Suisse

Valeur locative: vraie révolution en vue?

Valeur locative: vraie révolution en vue?
Le Conseil des Etats a lancé mardi un processus devant conduire à la suppression de la valeur locative, ce revenu fictif ajouté au revenu réel des contribuables propriétaires de leur logement et qui gonfle leur facture fiscale. (KEYSTONE/Alessandro Della Bella)
Immobilier

Un serpent de mer. Le Conseil des Etats a lancé mardi un processus devant conduire à la suppression de la valeur locative, ce revenu fictif ajouté au revenu réel des contribuables propriétaires de leur logement et qui gonfle leur facture fiscale. On en est au stade exploratoire. Le tout devra d’ailleurs encore faire l’objet d’une procédure de consultation en bonne et due forme. Mais c’est à une remise en cause fondamentale de l’imposition des biens immobiliers occupés par leurs propriétaires que l’on pourrait assister.
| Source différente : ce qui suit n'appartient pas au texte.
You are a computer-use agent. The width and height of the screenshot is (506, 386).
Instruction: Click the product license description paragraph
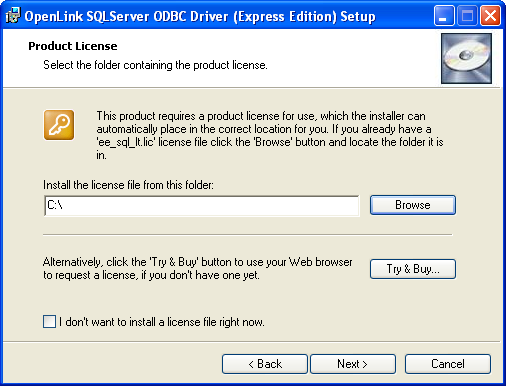(270, 135)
Pendant des années, cette vieille revendication portée par les lobbies des propriétaires s’est heurtée au fait que le parlement avait tendance à charger la barque: cet impôt était certes supprimé, mais sans contrepartie. En l’occurrence, le projet dévoilé mardi prétend, lui, viser une neutralité fiscale: en échange de cette suppression de la valeur locative, il ne sera plus possible de déduire les frais d’entretien de son logement ou les intérêts passifs.

L’Asloca, le lobby des locataires, n’a pas hurlé au loup, même si elle émet certaines réserves et pose ses conditions, comme nous l’a confirmé son président au niveau suisse, Carlo Sommaruga, par ailleurs conseiller national socialiste. Ainsi, au niveau cantonal, l’ancien système avec les déductions pour frais d’entretiens ou des intérêts hypothécaires devra être cadré. Par exemple via des plafonds inscrits dans la Loi sur l’harmonisation fiscale (LHID). Sinon, le risque est grand que certains veuillent le beurre – la suppression de cet impôt – et l’argent du beurre – garder la déductibilité du loyer hypothécaire pour la part cantonale de l’impôt qui est prépondérante. Deuxième risque identifié: que se passera-t-il à la prochaine crise économique? La tentation sera alors forte de relancer l’économie via une aide à la pierre – car, comme le dit l’adage, quand le bâtiment va, tout va – en rendant aux propriétaires certains de leurs anciens atouts fiscaux, tout en gardant l’acquis de l’abolition de la valeur locative. Troisième facteur, économique celui-là, à garder à l’œil: éviter un emballement du marché immobilier guetté par la surchauffe.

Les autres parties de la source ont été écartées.